New PCI Third-Party Guidance: No More Out-of-Sight-Out-of-Mind

The Payment Card Industry Council has issued new guidelines for how retailers, banks and other companies that take credit and debit cards should deal with third-party service providers.

The new PCI guidance, which was published in early August, comes in the wake of the massive Target breach discovered last fall, in which a third-party supplier’s breached network was the doorway into Target’s systems.  But the guidance document has been in development much longer than that by a special-interest group composed of merchants, bankers and others involved with payment cards, according to PCI Council Chief Technology Officer Troy Leach.

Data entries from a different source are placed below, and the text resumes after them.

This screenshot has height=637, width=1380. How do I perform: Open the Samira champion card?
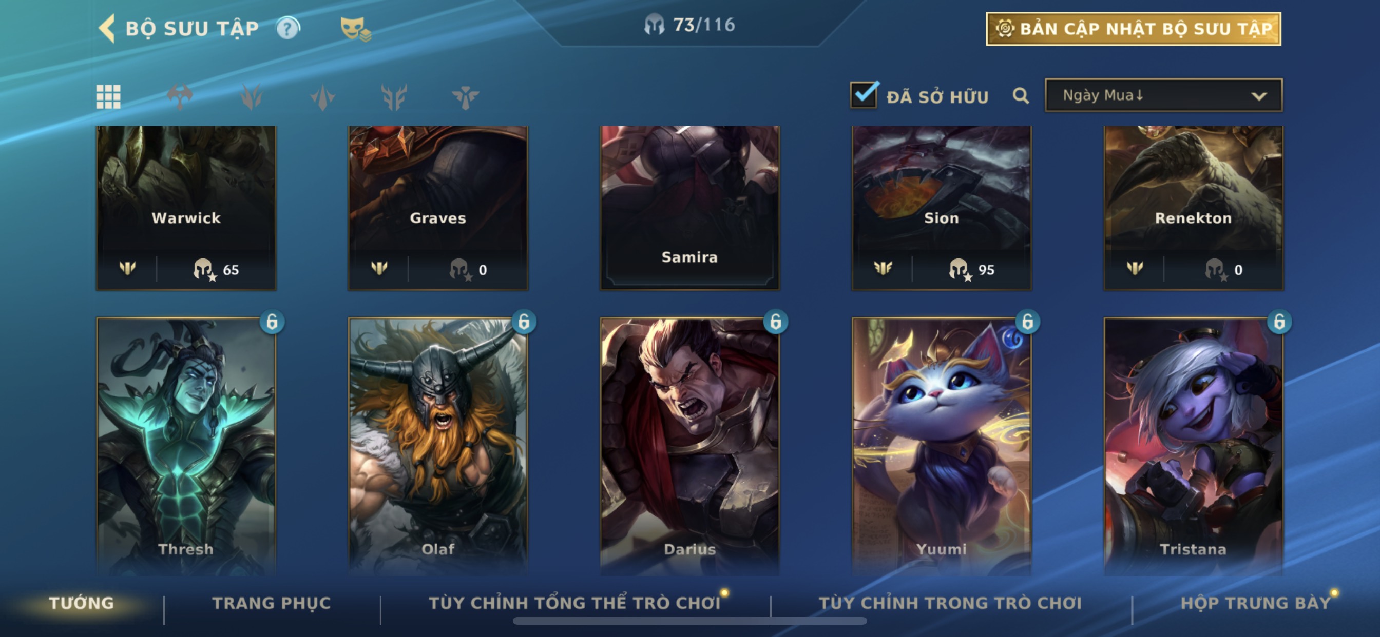[x=689, y=208]
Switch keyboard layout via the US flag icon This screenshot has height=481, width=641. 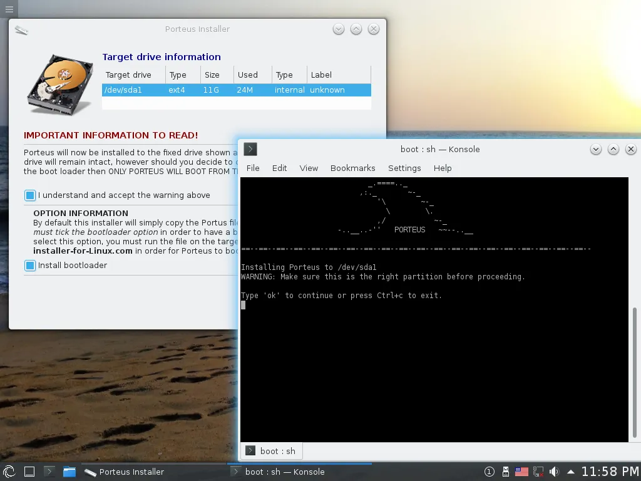pos(522,471)
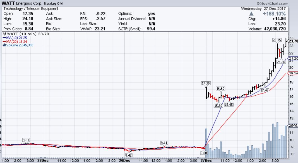Click the volume value tag on right axis

click(293, 126)
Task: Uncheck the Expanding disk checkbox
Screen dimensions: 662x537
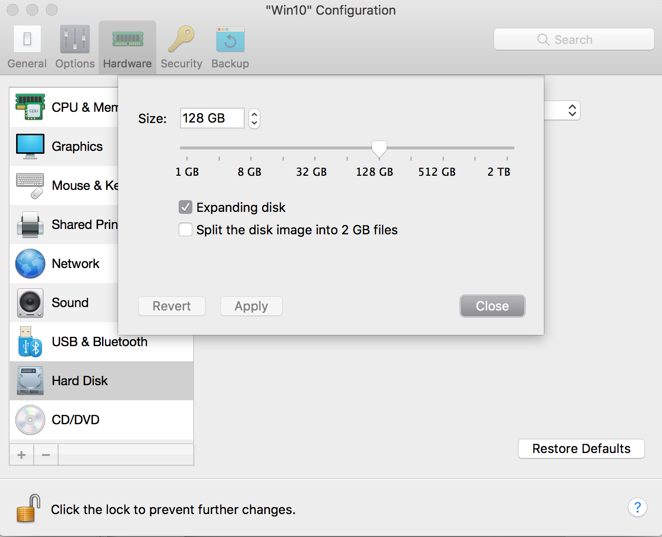Action: coord(186,207)
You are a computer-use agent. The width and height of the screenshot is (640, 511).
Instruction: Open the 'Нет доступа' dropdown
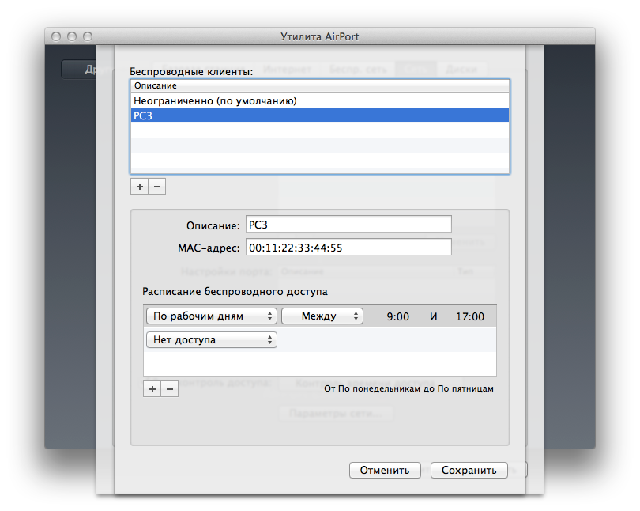(x=212, y=340)
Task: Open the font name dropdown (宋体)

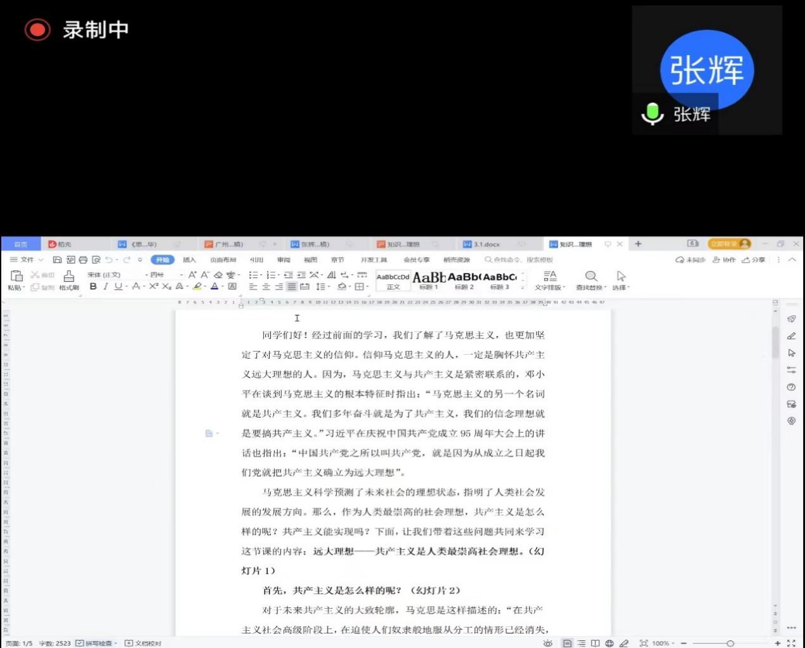Action: pos(113,275)
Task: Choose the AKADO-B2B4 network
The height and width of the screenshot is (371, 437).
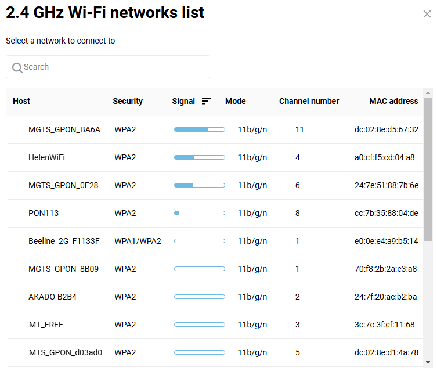Action: click(52, 297)
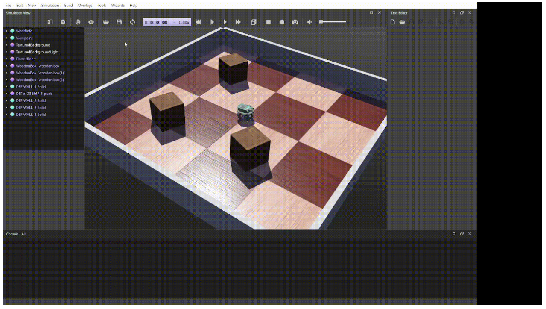Open a file in the Text Editor

click(x=402, y=22)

The 47-page document, “Third-Party Security Assurance,” doesn’t include new requirements, but is focused on best practices for meeting the requirements of the PCI Data Security Standard. It includes detailed advice for vetting third-party service providers, developing written agreements with them, then monitoring and communicating with them.

That’s much needed, said Jeff Hall, a Senior Security Consultant with FishNet Security who has been a PCI security assessor since 2007. “In a lot of organizations, based on my experience, the attitude is, hey, security is the third-party’s problem,” Hall said. “There’s this thought process that if I push it off to somebody else, then it’s not my problem.”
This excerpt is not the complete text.